For the last two decades, Washington wineries have emerged in force. At the start of the millennium, there were a few hundred scattered about the state. Today, there are nearly one thousand, a quarter of which have been crowding into Walla Walla in the eastern Washington, where many of the vineyards grow, and into Woodinville, just thirty minutes from Seattle. Both regions are bucolic and feel like they should have tasting rooms. Seattle, on the other hand, is grungy and feels like it should have needle exchanges on every corner. In short, wine tasting in Seattle would be antithetical to wine. And yet it is Washington state’s emerging wine region.
O S Winery and Wilridge were pioneers for Seattle’s tasting rooms, but in the last few years nearly three dozen wineries have joined them in the city, many of which have collaborated to form the new association, Seattle Urban Wineries. Most interesting to me, however, was the independent collective of urban tasting rooms at SoDo Urban Works, just south of downtown.
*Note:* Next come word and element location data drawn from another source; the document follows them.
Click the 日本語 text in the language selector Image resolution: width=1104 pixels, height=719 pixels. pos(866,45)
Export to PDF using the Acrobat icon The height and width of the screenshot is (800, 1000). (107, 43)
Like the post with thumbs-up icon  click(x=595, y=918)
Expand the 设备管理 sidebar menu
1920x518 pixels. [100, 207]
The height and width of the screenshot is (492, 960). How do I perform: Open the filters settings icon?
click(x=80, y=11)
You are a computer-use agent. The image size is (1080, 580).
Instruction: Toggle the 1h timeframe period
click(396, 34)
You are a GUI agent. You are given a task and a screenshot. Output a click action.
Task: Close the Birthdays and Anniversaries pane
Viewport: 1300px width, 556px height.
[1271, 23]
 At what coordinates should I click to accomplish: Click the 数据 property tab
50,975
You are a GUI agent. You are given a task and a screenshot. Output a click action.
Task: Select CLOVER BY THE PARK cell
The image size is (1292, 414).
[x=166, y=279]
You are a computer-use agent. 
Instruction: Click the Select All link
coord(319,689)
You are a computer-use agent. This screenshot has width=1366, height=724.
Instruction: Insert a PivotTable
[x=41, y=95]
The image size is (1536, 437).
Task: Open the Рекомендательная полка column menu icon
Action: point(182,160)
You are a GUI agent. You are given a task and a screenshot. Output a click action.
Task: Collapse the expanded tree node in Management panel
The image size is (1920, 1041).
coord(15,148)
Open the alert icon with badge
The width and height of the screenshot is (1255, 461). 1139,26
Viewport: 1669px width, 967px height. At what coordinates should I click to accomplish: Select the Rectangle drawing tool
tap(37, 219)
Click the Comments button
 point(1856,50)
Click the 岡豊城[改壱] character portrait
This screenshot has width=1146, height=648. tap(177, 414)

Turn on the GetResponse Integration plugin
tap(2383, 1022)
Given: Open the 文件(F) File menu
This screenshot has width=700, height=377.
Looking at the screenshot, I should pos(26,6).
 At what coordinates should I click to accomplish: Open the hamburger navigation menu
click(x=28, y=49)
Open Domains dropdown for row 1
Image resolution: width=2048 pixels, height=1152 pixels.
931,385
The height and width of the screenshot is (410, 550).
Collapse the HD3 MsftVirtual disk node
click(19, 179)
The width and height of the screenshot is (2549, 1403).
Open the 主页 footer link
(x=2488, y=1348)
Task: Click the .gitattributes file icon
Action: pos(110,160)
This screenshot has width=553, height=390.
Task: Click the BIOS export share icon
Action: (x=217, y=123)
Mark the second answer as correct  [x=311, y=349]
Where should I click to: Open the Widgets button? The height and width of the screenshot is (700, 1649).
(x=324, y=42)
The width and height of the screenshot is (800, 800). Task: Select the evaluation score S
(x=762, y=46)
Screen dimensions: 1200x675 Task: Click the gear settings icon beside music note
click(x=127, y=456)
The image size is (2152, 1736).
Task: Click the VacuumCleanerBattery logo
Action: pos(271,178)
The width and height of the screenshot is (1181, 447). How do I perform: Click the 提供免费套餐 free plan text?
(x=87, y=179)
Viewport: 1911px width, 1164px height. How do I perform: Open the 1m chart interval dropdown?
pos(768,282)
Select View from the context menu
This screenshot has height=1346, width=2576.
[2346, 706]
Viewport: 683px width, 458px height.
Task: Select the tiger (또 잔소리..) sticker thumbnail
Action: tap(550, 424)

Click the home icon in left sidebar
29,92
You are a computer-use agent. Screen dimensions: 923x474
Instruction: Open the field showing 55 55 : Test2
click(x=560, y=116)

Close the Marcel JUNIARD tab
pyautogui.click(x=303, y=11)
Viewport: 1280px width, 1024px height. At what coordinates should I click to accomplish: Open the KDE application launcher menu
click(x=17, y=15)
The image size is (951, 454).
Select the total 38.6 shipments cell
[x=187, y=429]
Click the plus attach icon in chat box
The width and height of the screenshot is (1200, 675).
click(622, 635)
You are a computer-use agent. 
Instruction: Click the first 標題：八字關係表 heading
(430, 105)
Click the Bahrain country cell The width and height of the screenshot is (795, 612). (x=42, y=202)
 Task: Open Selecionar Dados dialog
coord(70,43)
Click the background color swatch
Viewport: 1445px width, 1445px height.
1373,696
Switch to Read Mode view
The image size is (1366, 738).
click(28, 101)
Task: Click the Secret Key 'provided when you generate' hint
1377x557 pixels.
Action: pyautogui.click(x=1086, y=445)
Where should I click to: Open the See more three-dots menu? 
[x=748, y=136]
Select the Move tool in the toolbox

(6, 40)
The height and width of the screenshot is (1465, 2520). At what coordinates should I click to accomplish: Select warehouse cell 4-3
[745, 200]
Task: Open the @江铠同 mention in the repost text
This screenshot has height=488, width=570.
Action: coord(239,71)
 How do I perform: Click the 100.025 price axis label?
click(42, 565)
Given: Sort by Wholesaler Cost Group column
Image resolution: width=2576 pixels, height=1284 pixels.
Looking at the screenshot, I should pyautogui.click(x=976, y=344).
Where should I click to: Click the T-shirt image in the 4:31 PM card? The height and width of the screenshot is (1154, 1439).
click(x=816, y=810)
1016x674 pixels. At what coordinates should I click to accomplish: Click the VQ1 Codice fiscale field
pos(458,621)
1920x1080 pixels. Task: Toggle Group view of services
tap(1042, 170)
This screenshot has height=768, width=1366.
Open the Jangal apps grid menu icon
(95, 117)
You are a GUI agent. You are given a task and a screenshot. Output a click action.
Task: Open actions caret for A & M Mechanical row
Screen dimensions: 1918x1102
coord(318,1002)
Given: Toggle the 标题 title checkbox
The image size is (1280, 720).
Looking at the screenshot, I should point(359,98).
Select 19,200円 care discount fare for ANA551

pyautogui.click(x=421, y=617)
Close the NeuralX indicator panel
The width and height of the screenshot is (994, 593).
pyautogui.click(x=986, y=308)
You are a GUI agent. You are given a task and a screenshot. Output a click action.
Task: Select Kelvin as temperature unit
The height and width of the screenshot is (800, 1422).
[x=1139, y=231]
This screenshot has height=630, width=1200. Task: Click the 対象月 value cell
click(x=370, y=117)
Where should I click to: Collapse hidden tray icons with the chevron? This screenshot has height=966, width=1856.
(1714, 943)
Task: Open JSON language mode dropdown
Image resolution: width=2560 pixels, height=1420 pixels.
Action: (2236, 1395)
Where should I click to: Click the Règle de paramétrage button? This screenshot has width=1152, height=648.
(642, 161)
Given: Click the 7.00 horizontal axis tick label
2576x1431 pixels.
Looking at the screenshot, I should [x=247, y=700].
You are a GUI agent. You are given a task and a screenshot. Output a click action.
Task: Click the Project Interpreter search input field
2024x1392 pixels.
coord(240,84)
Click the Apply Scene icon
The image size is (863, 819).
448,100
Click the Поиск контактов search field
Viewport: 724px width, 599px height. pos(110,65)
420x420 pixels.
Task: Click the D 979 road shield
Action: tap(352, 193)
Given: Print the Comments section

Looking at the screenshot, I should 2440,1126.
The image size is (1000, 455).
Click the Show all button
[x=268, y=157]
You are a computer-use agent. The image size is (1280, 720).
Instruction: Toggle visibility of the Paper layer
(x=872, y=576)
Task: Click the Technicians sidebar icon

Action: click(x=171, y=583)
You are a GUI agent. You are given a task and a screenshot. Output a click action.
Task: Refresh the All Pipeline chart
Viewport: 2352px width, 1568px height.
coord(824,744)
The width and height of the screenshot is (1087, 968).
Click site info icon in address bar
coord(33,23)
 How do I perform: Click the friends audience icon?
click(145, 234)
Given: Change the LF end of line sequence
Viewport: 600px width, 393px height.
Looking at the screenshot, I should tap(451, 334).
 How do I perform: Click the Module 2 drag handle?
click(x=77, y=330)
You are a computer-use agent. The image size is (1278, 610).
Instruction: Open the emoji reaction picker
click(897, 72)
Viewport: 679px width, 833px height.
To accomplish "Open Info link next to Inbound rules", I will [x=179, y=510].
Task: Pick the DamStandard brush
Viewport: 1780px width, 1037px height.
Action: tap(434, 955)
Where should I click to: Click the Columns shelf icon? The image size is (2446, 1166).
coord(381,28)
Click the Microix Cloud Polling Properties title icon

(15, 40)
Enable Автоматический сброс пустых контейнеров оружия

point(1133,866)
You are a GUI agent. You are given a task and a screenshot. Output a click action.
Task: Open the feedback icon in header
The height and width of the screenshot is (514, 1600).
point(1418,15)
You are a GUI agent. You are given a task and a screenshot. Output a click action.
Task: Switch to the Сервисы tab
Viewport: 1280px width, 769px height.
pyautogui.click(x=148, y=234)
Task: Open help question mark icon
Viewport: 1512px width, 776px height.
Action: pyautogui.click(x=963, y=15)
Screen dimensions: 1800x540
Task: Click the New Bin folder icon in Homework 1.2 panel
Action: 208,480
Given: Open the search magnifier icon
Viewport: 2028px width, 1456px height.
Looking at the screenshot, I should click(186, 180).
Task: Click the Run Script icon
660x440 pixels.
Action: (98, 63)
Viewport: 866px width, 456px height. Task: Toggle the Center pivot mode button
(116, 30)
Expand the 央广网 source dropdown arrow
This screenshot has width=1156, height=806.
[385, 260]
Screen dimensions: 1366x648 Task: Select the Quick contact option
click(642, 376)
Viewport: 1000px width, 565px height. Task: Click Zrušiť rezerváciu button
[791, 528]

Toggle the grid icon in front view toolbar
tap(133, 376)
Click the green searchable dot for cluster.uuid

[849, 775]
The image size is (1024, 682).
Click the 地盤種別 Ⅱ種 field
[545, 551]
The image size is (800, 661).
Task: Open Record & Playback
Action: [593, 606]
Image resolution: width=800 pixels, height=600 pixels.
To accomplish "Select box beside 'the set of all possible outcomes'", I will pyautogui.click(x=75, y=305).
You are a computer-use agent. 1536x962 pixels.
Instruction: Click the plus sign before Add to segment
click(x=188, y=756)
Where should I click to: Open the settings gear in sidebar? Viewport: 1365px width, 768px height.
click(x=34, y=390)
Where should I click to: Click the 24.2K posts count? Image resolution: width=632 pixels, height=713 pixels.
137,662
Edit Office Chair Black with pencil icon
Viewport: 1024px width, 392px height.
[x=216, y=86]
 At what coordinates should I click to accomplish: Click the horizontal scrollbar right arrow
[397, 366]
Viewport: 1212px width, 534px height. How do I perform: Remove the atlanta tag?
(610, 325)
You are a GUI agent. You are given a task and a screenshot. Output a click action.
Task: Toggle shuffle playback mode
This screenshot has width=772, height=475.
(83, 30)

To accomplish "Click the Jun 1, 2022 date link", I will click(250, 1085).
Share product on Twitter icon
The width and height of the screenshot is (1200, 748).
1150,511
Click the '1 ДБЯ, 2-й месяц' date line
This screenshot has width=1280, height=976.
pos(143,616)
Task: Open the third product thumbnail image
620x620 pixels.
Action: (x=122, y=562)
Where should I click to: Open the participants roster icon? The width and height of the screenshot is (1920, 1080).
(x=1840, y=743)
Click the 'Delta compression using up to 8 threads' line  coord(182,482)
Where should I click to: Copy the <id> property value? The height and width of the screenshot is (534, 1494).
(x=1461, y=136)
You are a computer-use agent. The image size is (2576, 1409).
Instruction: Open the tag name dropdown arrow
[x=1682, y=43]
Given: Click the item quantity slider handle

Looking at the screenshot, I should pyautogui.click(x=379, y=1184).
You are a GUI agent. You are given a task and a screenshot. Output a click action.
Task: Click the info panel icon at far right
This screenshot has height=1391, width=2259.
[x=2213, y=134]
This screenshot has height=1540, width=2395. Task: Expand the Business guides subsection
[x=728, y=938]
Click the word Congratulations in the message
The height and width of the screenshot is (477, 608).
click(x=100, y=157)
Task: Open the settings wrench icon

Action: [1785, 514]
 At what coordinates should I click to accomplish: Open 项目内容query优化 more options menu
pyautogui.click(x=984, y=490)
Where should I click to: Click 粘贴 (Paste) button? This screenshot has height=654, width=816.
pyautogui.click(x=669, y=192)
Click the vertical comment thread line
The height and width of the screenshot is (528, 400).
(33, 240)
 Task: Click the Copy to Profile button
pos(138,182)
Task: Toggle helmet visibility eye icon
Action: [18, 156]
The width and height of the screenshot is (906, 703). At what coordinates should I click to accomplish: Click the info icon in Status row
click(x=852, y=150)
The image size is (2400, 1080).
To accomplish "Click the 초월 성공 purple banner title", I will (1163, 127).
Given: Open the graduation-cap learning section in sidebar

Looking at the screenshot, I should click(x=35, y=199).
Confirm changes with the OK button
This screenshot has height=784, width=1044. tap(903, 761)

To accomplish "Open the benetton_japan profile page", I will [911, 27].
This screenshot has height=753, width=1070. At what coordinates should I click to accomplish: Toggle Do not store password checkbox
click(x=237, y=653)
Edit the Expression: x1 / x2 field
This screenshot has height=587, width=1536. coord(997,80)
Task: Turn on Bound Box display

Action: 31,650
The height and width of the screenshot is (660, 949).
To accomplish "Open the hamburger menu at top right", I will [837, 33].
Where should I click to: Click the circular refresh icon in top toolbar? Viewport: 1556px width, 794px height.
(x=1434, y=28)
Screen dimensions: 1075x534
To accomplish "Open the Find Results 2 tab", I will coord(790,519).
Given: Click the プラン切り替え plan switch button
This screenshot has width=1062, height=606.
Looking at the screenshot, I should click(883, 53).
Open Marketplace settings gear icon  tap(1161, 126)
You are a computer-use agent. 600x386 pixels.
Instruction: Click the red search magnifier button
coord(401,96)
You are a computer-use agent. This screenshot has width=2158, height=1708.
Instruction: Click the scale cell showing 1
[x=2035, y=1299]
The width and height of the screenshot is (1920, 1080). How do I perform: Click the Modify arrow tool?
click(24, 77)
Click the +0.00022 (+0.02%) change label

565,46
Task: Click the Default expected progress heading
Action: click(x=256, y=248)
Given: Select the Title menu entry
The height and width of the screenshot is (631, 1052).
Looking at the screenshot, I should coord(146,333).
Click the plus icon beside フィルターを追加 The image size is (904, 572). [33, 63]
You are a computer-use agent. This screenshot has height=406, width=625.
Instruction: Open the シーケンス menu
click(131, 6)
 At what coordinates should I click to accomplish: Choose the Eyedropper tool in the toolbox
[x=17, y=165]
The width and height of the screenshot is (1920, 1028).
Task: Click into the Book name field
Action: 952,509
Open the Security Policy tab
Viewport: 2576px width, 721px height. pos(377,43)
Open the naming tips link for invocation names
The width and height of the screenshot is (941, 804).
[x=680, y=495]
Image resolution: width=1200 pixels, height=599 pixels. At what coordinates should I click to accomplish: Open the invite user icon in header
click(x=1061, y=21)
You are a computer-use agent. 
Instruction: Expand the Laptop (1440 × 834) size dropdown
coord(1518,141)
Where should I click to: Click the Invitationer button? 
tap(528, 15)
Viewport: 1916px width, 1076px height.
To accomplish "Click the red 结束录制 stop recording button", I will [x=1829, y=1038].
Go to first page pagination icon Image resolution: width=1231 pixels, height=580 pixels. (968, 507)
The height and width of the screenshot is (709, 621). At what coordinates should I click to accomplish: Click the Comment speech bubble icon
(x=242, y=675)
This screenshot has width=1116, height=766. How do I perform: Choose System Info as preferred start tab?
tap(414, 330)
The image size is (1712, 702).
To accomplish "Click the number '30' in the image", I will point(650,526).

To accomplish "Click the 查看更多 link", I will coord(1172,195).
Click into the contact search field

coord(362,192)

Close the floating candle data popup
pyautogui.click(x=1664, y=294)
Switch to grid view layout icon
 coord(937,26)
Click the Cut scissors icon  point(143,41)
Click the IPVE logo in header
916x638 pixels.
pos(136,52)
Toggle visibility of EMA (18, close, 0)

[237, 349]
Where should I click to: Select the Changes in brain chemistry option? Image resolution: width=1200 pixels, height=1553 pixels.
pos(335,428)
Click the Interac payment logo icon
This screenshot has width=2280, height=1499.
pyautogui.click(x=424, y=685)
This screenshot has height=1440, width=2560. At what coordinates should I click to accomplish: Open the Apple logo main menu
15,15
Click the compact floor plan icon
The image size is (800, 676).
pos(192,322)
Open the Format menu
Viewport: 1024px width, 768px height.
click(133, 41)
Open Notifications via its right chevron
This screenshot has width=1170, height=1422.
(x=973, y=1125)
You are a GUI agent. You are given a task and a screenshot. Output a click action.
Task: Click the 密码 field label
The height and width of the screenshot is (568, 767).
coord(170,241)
I was in Seattle for a quick visit and didn’t have time to hop around the city, commuting from one winery to the next, as that, in and of itself, is often the most consuming part of wine tasting. So the one-time, horseshoe-shaped warehouse, where nine wineries have established tasting rooms, seemed like it would offer that quick culture, like shooting a three-dollar espresso at the barista’s counter or listening to all your podcasts at 1.5-times speed.
The first to open shop at SoDo Urban Works was Ryan Crane, the owner and head winemaker of Kerloo Cellars. While Crane still has his original tasting room in Walla Walla, he moved production to the newer Seattle space in 2014, where barrel rings form chandeliers and deconstructed half barrels lead to fully formed ones on the wall.
It would have taken a certain winemaker to lead the way at SoDo, one who could see this defunct gray concrete horseshoe as a wine center. Seemingly, the tobacco-chewing-while-wine-sipping Crane had vision and brazenness.
“The money is here,” Crane told me. And unlike Walla Walla, Seattle does not shut down during the winter. “I didn’t want to go to Woodinville and open a winery because there are other wineries there.”
Unlike most winemakers, Crane described his vintages with profanity and labeled them with crude subtleties or gentle double entendres, like his “No Joke” merlot and “Wingman”, respectively. But his wines were no joke and they embodied Washington and Seattle all at once.
Same seemed true of Crane’s neighbor’s wines. Andrew Latta opened Latta wines in the space next door and had similar thoughts on Seattle’s wine region. “Woodinville is great for people who have been there a long time,” he said. “But it makes it hard for people to break through.”
Like Charles Smith, a former rock band manager turned winemaker, who opened his city tasting room in an old Dr. Pepper bottling plant before SoDo was even a dream, Crane and Latta have similar counterculture personalities that feel right at home at SoDo.
To be honest, I have sampled more than a hundred Washington wines, and it’s hard to find a bad grape in the state. So the factors that set these Washington wineries apart–the factors that someone in L.A. or New York can’t experience sipping at home–are the ambiance of a tasting room and the audacity of the winemakers. Thus, SoDo, where spaces sing urban pride and winemakers buck trends, stands out. For instance, a number of winemakers in this concrete horseshoe are foot-stomping more than fifty percent of their whole clusters, an uncommon, time consuming, and artisanal approach. And a few in the community have devoted their vintages to to the unsung heroes, focusing on grapes like Mourvèdre, Grenache, and Roussanne.
“Some of the only people that do anything similar [to me] are right next door and across the parking lot,” said Latta.
Bored with Cabernets–Washington’s icon–I sampled Latta’s Mourvèdre and loved it, like a tea drinker discovering kombucha.
After Latta’s, I received a text: time to attend to non-wine activities. I quickly followed the sidewalk, which stretched about a hundred feet around the horseshoe–skipping the brewery in SoDo, obviously–to the other five winemakers’ establishments. I popped into two more tasting rooms, falling behind schedule by only seven more minutes. I tried to taste notes, but only recognized that my gait had become unsteady; the consequences of tippling at the speed of a city. My car was parked in the center of the horseshoe. I pulled out my phone. Refreshingly, unlike the emptiness of wine country, Ubers populated the map.